A Magical Mycology Tapestry

Mushrooms weave a network of ecology, medicine, food, and farming.

Encountering a mushroom in the forest provides a glimpse to a web that is largely unseen, underground. The mushroom is a fruiting body that emerges from a network of branching mycelium, a cellular structure interwoven in soil. This mass thrives by connecting to other organisms, especially the roots of trees and plants.

The Appalachian mountains boast a wide diversity of fungi, the collective term for mushroom and mycelium. Fungi reach their highest diversity in the southern part of the mountain range, according to the Highlander Biological Center, and scientists estimate that only 2,300 of as many as 20,000 species have been identified there.

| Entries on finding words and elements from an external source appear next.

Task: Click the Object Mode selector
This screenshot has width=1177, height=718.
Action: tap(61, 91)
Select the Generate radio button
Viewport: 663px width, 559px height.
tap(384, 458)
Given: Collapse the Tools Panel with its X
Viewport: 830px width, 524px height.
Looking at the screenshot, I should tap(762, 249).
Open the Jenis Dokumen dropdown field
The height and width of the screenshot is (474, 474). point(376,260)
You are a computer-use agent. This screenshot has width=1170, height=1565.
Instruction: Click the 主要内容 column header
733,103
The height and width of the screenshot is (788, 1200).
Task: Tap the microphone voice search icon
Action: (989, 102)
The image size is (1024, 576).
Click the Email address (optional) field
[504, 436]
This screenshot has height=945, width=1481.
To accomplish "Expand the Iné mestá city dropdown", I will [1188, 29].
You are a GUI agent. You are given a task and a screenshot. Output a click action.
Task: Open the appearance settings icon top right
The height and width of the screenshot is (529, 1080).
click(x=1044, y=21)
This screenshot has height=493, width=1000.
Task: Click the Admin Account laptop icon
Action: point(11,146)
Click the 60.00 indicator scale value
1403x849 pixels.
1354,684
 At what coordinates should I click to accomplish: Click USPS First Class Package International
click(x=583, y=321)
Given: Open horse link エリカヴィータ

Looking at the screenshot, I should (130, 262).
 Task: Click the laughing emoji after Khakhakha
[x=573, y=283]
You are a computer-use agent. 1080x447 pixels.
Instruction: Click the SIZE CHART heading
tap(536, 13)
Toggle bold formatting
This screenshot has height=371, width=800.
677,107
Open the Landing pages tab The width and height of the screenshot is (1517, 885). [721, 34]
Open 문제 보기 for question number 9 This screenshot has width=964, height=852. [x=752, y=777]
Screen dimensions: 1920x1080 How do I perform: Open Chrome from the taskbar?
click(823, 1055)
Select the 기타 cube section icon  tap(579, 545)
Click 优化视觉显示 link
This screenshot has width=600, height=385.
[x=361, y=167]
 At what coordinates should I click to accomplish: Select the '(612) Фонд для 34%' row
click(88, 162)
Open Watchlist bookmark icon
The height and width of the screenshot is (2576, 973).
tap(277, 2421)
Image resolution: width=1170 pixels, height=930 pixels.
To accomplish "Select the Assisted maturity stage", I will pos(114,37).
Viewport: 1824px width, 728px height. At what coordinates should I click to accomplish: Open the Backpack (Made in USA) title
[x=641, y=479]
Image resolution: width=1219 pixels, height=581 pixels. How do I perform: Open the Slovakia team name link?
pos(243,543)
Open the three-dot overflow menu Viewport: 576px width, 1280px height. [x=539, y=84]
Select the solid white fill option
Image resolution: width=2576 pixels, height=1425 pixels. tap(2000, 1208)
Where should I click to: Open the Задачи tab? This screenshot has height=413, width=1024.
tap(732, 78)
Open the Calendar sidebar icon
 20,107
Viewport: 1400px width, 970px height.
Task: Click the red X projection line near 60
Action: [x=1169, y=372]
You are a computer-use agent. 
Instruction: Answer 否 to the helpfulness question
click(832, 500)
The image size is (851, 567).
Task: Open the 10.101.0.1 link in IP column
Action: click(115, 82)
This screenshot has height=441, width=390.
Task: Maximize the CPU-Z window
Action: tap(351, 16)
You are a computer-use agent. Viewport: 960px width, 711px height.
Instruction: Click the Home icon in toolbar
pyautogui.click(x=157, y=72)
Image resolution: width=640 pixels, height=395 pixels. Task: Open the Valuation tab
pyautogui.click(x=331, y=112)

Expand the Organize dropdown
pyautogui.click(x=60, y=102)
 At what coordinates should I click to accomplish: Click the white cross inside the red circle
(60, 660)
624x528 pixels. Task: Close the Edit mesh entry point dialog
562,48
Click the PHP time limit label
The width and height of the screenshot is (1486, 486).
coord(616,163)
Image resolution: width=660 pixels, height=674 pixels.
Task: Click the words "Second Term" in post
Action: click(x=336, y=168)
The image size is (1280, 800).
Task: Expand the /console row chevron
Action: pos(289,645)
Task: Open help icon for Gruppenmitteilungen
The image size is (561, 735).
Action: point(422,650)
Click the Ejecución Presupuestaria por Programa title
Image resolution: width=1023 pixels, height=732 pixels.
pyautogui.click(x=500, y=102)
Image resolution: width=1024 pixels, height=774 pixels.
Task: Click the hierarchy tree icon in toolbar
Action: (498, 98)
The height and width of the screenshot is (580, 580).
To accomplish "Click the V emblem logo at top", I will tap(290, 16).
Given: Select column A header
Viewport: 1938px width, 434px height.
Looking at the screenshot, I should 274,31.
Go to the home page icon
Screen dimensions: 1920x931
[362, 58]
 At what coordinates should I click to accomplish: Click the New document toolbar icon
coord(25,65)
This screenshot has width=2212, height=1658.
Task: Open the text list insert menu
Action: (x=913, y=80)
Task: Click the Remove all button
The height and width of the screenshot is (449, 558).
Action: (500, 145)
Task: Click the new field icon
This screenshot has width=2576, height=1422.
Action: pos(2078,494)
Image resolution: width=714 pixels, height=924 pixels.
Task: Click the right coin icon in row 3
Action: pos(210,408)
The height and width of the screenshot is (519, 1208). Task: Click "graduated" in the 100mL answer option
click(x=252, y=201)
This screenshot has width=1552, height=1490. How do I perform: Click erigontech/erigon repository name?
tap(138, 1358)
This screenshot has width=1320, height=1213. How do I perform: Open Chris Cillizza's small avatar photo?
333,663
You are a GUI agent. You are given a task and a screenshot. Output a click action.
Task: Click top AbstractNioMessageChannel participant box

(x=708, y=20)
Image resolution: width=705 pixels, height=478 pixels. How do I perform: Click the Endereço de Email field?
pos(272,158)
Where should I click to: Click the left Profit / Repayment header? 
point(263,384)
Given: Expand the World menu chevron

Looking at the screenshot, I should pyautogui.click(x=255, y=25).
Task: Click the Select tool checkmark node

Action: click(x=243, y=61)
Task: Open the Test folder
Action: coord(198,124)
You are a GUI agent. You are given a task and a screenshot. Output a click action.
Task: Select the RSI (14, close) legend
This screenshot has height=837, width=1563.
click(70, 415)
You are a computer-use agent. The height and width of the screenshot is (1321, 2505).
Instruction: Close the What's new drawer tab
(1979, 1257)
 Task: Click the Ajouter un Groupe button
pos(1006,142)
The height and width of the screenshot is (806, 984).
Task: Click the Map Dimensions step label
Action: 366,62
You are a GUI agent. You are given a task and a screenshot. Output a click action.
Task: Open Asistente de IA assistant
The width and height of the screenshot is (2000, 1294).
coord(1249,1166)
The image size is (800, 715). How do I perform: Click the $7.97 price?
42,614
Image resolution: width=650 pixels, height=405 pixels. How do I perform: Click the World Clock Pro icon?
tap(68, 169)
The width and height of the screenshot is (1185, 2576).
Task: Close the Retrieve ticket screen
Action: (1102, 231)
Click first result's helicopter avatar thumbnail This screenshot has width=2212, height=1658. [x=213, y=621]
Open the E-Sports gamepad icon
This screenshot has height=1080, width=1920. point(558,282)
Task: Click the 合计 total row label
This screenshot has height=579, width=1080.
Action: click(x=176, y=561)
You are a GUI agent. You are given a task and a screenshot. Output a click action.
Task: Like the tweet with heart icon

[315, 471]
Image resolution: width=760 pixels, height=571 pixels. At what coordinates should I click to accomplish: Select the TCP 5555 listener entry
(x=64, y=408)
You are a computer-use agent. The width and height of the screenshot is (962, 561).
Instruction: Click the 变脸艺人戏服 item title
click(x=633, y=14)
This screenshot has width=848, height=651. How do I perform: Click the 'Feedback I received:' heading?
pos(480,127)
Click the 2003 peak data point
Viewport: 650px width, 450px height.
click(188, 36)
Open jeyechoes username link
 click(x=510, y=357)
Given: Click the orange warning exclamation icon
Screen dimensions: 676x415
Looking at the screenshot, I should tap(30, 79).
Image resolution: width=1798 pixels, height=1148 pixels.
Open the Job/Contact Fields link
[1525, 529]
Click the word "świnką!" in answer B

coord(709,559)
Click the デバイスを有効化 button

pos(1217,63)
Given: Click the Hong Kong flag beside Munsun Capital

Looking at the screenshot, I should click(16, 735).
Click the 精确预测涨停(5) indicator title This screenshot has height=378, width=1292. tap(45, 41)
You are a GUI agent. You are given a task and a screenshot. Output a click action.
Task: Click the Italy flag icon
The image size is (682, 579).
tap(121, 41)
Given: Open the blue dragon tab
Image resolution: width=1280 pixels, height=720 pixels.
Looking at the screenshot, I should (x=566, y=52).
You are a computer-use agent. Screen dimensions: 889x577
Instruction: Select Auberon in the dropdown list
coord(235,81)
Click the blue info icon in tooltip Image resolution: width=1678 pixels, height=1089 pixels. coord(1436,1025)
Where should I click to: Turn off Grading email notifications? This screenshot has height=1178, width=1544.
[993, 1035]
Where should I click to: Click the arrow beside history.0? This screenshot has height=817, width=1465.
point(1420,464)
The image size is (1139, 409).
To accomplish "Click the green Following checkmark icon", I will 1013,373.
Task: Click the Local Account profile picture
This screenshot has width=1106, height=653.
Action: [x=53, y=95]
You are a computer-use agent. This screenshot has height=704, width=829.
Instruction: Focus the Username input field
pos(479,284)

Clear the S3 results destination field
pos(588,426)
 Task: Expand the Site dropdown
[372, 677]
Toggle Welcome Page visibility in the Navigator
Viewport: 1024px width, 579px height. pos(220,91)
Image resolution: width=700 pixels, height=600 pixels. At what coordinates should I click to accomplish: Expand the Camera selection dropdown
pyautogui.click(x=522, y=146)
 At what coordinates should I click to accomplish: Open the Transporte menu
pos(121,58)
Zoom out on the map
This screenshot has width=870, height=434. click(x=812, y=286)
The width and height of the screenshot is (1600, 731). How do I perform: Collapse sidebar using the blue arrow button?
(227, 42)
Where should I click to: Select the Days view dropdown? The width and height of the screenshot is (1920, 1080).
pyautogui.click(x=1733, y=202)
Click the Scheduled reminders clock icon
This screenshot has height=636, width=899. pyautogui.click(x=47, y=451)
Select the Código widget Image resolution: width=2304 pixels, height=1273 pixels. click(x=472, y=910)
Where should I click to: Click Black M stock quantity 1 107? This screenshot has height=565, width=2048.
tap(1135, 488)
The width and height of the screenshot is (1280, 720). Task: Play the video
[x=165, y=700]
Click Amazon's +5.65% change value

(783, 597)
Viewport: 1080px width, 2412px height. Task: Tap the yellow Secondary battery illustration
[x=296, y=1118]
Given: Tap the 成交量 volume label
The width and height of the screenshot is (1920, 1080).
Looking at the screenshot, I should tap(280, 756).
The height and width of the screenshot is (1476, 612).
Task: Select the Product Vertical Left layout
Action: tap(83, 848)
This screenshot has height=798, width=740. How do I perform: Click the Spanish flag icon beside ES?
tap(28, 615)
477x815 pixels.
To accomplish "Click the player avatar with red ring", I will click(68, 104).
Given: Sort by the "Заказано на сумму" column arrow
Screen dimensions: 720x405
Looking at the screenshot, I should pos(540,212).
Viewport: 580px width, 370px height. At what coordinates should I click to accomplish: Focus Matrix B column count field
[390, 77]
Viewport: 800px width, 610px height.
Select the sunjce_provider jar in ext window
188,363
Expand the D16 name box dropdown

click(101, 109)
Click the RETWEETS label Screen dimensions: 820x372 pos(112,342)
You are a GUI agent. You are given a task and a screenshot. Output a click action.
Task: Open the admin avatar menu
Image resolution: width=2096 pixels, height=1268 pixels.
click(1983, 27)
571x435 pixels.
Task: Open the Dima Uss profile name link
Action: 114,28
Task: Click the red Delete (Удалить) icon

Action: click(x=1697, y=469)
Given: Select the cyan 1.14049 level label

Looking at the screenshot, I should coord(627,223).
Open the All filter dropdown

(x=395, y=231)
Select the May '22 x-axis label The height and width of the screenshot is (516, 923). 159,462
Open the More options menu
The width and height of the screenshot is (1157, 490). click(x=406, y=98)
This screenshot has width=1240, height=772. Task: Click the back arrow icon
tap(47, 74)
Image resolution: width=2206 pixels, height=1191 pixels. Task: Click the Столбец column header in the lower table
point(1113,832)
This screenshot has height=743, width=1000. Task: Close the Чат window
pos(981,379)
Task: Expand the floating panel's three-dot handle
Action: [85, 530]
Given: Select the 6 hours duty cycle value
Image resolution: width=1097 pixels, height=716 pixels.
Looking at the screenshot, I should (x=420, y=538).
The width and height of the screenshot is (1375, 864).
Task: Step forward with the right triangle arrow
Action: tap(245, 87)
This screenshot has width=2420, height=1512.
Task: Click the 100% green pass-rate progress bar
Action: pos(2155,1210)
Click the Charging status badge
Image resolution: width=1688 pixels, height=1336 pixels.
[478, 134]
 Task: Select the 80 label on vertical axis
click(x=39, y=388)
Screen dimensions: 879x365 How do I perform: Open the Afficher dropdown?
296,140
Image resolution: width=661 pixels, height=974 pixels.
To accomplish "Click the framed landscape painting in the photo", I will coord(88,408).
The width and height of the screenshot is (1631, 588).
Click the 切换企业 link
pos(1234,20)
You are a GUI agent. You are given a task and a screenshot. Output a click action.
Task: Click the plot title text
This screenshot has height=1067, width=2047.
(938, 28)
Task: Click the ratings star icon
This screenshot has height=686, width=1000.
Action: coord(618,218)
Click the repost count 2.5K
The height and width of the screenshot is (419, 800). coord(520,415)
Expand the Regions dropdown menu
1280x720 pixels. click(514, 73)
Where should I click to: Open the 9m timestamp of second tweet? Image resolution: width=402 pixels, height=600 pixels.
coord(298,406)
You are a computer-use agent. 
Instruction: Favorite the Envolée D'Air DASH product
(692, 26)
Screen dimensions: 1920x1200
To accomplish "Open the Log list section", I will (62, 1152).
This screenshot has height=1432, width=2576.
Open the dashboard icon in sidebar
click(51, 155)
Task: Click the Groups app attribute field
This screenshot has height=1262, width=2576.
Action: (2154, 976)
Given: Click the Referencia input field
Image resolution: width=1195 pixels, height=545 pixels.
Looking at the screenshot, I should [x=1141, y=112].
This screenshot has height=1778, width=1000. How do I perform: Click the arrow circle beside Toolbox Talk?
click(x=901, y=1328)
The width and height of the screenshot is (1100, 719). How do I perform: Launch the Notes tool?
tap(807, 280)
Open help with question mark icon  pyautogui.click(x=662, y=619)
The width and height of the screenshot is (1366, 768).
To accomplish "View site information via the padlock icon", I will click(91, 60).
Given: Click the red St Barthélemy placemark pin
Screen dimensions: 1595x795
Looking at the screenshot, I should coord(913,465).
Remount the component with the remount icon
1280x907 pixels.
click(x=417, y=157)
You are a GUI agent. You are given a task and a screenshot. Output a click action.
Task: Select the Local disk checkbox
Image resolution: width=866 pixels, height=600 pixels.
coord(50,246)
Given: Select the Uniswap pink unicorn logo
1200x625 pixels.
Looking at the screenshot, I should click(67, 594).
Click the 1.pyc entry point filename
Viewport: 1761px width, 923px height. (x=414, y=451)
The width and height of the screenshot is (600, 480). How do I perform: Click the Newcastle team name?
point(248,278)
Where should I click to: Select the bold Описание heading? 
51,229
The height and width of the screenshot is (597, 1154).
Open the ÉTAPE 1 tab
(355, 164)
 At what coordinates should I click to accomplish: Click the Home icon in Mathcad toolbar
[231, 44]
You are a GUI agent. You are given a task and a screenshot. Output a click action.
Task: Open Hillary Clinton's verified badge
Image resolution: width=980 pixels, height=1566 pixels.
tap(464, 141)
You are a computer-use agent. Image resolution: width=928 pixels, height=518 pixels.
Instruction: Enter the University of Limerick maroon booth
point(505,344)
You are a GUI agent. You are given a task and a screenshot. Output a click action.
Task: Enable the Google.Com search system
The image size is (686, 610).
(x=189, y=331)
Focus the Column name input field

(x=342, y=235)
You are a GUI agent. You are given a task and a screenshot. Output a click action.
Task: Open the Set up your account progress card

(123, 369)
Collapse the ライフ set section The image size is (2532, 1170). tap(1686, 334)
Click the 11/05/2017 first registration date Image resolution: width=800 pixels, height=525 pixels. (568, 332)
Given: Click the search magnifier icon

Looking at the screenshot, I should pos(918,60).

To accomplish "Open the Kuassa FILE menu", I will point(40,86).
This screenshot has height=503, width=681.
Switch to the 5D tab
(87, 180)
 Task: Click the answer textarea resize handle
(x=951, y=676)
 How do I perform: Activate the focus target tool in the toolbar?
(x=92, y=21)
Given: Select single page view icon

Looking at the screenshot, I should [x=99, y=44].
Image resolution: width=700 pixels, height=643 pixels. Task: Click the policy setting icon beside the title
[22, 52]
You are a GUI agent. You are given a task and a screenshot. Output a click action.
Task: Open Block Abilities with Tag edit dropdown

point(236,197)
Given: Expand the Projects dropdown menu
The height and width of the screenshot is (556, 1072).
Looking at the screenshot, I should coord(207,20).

Often, a mushroom patch represents a single organism. The subterranean net of mycelium can be large and long-lived, and “the mushrooms are just ephemeral, passing creatures,” says Dr. John Walker, a mycology professor at Appalachian State University. Walker studies fungi and their ecological relationship to roots.

Nearly 90 percent of plants form a special relationship to fungi in natural areas. One type of fungi, called mycorrhizae, attach to plant roots, providing food and water to the plants and receiving sugars in return. This symbiosis connects an ecosystem’s extensive root and mycelium networks, and it can actually affect plant ecology in a habitat, such as a rhododendron thicket.